---- DATA FOR PROCESSING
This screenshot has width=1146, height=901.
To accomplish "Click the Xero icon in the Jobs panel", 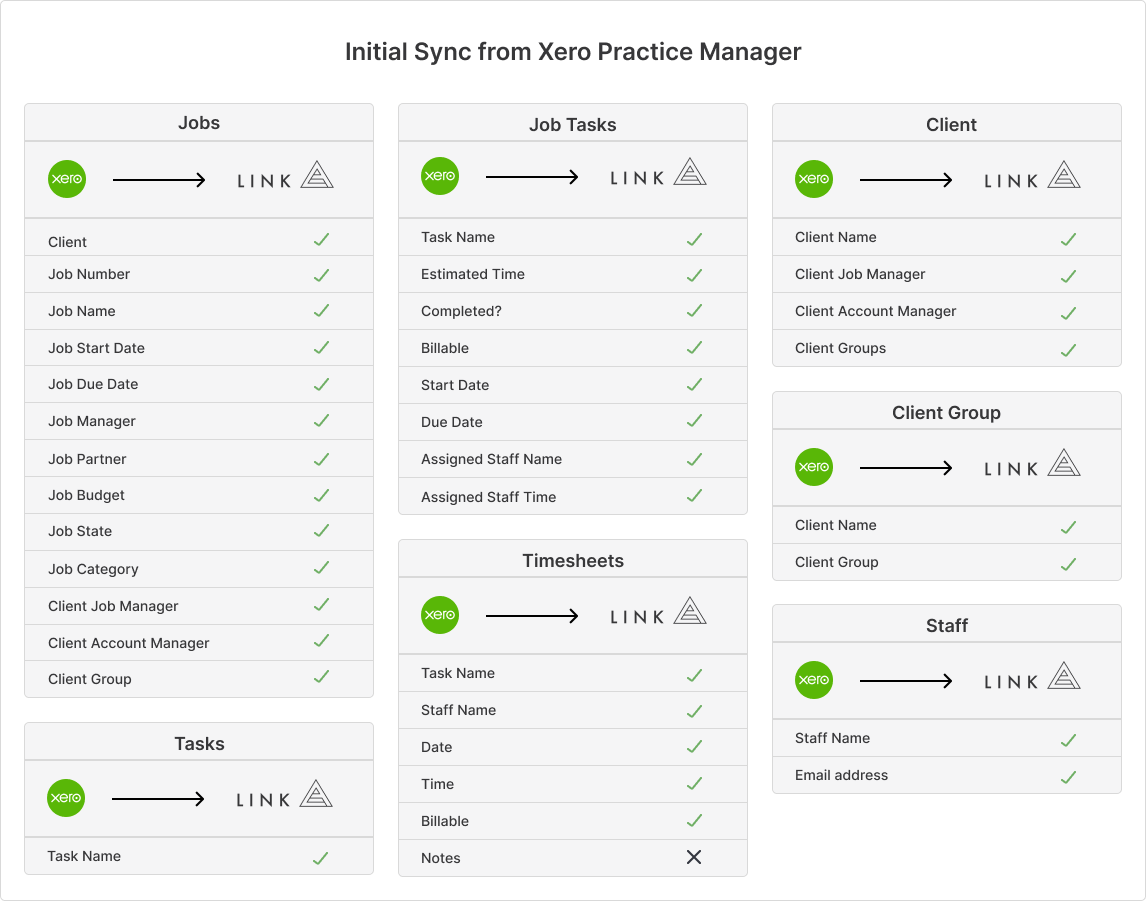I will (x=66, y=179).
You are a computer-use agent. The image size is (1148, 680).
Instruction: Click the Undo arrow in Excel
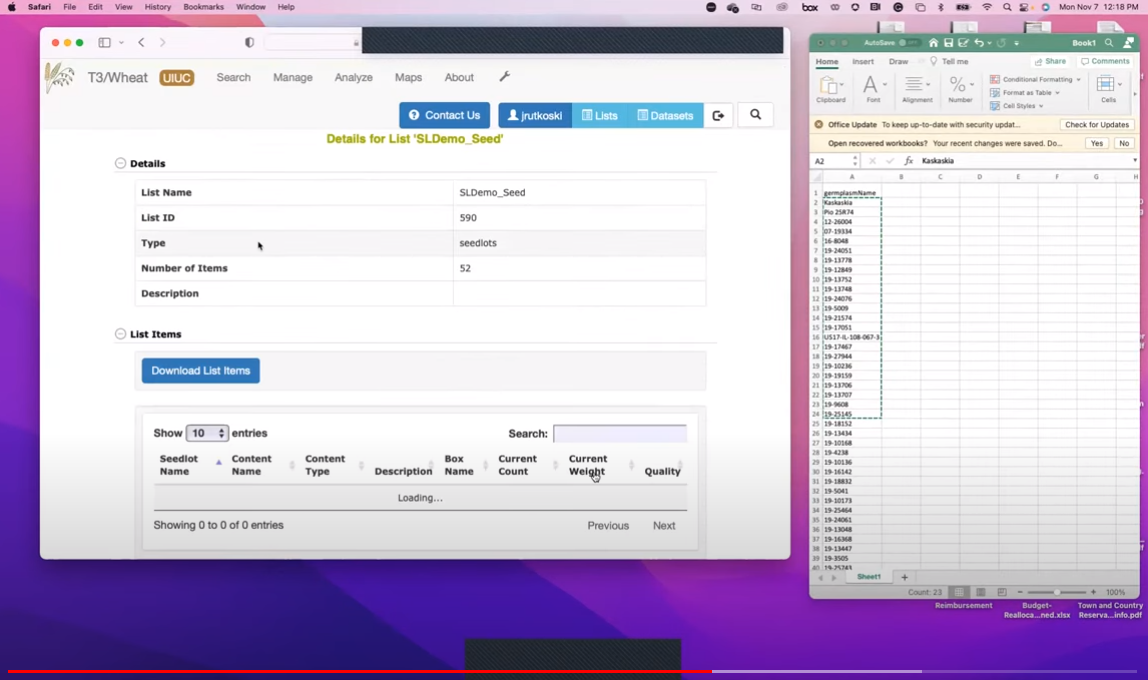click(978, 43)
--------
WORK ORDER:
From the line containing "You are a computer-use" to the final line above, both included, transcribe every line exactly and leave all pictures out.

RESPONSE BELOW:
You are a computer-use agent. The image size is (1148, 680).
Instruction: Click the Undo arrow in Excel
click(978, 43)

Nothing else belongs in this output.